設問 a:
本文をもとに次の問いに答えよ。
(i) 田川英信さんは都内の自治体で生活保護を何年以上担当していたか。
(ii) 稲葉さんによれば、コロナ禍で生活保護の申請が増えると首都圏各地の自治体で何が強まるか。
(iii) 田川さんによれば、自治体の職員は何によってどんどん減らされたか。

女性は同課の対応について「謝ってはくれたみたいだけど、前置きの理由や言い訳がすごく多いと感じた」と話している。

■人員減で「素人」ばかり

 前出の稲葉さんは、神奈川区だけの問題ではないと指摘する。

「コロナ禍で生活保護の申請が増えると、それに比例し首都圏各地の自治体で『水際作戦』で申請者を追い返そうという動きが強まります」

 背景には何があるのか。

 都内の自治体で生活保護を15年以上担当していた、生活保護問題対策全国会議事務局次長の田川英信さん(66)は、福祉事務所が機能しなくなっていることが大きいと指摘する。

「自治体の職員は国の方針でどんどん減らされました。しかも、新人や若手が多く配置され、いわば『素人』ばかりの福祉事務所も少なくありません。研修や勉強をする余裕がなく、よくわかっていない先輩が後輩を指導するので、誤った認識や対応が受け継がれているのではないでしょうか」

設問 b: 記録の「Task: Click the IPv4 CIDR block info icon」を含む行から「click(12, 163)」を含む行まで(両端を含む)を、「info icon」を「help icon」に置き換えて書き直してください。ほかの部分は一切変えないこと。

演習資料:
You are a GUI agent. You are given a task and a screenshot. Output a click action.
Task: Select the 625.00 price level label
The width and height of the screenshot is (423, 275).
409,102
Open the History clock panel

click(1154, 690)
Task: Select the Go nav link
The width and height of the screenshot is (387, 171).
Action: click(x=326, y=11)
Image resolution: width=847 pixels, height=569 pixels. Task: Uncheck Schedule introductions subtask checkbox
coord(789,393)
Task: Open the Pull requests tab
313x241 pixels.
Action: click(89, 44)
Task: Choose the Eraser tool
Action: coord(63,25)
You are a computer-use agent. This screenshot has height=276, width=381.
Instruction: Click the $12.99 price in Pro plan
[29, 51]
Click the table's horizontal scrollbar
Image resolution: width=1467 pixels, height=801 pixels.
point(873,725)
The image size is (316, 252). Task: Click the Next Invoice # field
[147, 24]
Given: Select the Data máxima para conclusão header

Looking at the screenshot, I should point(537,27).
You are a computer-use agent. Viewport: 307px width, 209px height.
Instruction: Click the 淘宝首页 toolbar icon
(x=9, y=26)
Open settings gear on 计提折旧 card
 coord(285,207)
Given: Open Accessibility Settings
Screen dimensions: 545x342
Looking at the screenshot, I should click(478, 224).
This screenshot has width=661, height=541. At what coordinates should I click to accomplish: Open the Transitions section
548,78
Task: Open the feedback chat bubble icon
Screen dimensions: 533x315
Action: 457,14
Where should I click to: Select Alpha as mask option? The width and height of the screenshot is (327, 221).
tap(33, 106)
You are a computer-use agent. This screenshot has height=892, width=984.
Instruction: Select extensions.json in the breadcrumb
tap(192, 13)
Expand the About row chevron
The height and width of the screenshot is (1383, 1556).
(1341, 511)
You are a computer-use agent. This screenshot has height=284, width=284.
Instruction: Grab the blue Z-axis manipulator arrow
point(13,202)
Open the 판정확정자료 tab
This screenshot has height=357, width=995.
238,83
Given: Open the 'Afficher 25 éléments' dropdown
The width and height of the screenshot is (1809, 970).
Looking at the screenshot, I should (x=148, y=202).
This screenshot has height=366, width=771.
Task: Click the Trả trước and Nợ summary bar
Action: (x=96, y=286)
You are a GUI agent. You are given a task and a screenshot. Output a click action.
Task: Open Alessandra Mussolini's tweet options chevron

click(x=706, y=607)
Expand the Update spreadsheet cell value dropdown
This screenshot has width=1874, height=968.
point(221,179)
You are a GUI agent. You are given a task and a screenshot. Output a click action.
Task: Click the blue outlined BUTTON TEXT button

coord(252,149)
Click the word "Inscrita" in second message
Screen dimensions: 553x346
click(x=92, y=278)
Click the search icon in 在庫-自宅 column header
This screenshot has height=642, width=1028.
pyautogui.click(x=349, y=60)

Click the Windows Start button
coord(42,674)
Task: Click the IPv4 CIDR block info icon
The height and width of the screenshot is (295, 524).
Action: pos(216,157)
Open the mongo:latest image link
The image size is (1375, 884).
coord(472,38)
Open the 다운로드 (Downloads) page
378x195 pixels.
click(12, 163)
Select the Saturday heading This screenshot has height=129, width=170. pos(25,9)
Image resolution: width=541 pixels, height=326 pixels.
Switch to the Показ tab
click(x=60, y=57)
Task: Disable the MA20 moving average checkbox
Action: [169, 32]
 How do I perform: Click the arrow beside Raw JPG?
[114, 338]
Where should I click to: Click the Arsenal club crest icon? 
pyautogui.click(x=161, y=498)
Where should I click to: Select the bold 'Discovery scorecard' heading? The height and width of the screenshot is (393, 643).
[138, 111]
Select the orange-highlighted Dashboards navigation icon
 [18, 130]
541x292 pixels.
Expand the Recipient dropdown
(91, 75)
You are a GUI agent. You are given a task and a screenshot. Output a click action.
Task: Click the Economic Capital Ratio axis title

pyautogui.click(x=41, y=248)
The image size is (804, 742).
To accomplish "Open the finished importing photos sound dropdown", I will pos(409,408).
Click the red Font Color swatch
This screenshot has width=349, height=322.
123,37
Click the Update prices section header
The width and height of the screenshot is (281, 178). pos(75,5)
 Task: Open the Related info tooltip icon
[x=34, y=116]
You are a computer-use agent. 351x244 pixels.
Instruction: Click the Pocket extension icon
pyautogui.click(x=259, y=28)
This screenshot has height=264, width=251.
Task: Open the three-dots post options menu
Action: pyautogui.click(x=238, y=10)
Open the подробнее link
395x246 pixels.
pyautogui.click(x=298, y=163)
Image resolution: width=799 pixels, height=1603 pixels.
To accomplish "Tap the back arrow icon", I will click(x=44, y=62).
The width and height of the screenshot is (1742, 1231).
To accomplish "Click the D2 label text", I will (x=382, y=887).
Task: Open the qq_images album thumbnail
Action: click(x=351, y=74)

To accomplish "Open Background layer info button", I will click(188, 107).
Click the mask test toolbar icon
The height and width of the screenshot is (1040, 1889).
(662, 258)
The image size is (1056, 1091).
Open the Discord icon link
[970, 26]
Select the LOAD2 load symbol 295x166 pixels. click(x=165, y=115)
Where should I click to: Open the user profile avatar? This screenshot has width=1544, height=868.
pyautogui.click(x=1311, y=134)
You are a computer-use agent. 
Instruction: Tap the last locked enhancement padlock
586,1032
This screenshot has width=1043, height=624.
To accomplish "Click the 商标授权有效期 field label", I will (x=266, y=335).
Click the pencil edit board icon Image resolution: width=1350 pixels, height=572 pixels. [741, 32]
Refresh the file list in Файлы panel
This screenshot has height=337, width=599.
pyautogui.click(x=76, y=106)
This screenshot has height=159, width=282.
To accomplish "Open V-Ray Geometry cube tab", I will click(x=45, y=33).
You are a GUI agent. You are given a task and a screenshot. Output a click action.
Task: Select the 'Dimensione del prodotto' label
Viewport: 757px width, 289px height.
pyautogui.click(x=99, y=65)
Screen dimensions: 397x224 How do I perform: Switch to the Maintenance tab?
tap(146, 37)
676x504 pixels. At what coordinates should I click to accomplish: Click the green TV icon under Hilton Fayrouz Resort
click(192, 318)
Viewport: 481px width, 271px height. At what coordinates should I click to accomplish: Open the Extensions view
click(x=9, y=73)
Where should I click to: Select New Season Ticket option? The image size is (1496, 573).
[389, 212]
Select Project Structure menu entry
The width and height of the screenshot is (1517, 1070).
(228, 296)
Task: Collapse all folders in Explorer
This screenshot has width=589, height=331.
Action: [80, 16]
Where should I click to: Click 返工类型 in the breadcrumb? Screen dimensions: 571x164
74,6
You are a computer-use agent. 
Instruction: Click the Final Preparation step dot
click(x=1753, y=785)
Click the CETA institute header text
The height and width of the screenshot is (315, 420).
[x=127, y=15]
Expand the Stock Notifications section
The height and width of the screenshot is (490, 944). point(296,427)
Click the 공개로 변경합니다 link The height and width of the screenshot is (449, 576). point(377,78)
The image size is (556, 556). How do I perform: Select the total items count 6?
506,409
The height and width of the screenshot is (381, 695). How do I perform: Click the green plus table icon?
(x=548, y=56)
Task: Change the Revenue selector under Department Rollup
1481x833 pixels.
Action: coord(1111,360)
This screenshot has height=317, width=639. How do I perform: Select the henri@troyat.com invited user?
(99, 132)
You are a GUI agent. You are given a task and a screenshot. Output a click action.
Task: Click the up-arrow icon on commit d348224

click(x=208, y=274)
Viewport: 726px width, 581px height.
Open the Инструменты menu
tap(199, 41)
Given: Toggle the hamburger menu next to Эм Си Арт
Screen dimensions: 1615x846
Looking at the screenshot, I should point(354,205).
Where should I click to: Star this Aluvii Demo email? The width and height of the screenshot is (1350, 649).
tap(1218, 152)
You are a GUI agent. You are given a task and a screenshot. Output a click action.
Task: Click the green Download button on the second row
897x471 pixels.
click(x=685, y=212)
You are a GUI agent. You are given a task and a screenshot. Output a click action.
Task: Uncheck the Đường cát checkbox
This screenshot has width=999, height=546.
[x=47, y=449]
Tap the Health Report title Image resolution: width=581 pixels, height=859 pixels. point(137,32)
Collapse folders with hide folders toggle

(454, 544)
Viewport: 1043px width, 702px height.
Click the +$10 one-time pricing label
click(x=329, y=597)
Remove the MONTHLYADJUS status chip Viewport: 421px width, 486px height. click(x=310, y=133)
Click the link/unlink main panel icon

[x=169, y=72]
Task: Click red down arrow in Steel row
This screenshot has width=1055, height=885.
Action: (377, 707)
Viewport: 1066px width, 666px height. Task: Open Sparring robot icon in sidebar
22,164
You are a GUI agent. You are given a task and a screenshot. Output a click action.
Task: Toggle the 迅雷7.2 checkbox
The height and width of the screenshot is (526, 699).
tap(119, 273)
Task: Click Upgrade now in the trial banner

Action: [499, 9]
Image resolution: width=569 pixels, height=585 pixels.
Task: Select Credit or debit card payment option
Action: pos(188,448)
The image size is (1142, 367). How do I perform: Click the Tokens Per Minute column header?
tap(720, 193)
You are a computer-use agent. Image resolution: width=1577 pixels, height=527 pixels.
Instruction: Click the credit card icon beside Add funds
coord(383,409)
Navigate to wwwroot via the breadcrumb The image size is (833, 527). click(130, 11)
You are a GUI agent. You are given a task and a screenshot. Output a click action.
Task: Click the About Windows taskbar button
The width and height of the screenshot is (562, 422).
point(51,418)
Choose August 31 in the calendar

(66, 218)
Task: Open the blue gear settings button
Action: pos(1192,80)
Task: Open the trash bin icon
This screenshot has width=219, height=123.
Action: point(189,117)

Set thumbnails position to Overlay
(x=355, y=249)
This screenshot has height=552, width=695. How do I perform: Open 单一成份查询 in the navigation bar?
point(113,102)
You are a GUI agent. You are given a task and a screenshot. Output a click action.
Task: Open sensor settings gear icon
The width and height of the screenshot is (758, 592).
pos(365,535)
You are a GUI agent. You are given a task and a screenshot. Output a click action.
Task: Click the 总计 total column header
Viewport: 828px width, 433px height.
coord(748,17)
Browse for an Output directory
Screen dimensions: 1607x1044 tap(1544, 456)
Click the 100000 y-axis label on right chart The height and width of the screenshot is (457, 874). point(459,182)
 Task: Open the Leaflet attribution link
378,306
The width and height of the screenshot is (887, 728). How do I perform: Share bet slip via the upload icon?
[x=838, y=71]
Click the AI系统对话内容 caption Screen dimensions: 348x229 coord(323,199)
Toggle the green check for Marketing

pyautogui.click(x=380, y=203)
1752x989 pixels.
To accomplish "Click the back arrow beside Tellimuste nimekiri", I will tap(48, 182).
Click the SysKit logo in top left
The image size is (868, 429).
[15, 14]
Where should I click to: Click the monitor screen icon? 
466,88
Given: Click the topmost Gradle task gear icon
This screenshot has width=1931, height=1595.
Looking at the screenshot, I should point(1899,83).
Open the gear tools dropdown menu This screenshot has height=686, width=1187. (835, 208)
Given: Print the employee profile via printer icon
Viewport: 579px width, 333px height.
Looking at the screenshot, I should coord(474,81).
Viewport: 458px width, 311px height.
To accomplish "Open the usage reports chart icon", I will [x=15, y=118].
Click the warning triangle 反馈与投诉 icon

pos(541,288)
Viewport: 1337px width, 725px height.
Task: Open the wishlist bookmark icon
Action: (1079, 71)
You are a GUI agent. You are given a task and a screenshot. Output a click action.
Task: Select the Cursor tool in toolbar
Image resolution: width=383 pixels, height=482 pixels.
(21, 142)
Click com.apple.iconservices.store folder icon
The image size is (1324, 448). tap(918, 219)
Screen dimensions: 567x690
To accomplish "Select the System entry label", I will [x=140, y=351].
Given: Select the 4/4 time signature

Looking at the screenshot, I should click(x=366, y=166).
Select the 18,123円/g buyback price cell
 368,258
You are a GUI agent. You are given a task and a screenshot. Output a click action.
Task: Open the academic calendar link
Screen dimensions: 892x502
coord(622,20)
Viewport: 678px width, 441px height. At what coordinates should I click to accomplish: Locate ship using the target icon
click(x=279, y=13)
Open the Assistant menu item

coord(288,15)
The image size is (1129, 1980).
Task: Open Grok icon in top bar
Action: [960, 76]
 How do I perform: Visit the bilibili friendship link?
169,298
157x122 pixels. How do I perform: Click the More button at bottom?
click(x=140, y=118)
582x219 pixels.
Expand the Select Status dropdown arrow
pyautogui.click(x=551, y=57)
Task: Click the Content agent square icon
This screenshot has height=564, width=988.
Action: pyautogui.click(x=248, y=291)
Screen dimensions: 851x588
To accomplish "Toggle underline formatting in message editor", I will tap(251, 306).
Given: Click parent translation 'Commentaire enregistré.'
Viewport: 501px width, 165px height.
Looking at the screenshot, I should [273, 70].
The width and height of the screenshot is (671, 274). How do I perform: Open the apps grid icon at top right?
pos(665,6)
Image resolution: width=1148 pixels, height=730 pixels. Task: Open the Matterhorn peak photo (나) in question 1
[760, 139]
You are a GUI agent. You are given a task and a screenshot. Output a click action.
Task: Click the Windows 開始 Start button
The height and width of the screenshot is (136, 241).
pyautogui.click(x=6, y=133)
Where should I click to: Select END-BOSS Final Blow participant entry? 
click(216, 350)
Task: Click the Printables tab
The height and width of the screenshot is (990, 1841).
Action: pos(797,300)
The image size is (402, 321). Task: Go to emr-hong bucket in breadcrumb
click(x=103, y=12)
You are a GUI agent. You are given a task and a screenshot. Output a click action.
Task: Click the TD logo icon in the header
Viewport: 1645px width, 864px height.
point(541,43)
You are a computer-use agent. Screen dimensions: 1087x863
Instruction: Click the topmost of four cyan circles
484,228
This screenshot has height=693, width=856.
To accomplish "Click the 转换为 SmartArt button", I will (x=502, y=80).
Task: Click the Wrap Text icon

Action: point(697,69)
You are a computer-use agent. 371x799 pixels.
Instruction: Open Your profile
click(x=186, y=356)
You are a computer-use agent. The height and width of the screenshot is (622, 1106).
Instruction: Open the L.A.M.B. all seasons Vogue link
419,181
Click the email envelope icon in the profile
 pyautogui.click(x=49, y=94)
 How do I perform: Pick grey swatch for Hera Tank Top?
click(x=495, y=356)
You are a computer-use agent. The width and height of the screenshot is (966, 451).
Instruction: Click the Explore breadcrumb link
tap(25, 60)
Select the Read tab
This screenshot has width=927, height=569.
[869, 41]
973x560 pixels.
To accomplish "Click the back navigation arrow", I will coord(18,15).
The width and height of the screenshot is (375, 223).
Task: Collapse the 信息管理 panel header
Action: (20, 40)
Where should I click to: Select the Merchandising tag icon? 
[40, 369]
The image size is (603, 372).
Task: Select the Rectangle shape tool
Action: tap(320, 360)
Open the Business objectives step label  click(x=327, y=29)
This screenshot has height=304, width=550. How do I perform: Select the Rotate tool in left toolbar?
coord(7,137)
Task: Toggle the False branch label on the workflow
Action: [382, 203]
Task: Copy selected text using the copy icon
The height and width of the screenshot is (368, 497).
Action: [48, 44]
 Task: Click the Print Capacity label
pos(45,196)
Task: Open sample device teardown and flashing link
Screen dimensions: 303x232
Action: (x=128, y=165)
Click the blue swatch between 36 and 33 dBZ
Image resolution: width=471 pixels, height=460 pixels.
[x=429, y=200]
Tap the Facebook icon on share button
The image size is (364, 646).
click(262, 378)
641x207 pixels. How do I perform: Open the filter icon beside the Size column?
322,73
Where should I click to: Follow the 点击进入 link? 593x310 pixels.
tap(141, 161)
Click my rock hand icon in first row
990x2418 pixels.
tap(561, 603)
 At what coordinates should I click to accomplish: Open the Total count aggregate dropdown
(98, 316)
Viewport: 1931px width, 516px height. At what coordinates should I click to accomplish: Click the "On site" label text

正しい出力 a:
(i) 15年以上
(ii) 「水際作戦」で申請者を追い返そうという動き
(iii) 国の方針

正しい出力 b:
Task: Click the IPv4 CIDR block help icon
The height and width of the screenshot is (295, 524).
Action: pos(216,157)
Open the mongo:latest image link
The image size is (1375, 884).
coord(472,38)
Open the 다운로드 (Downloads) page
378x195 pixels.
click(12, 163)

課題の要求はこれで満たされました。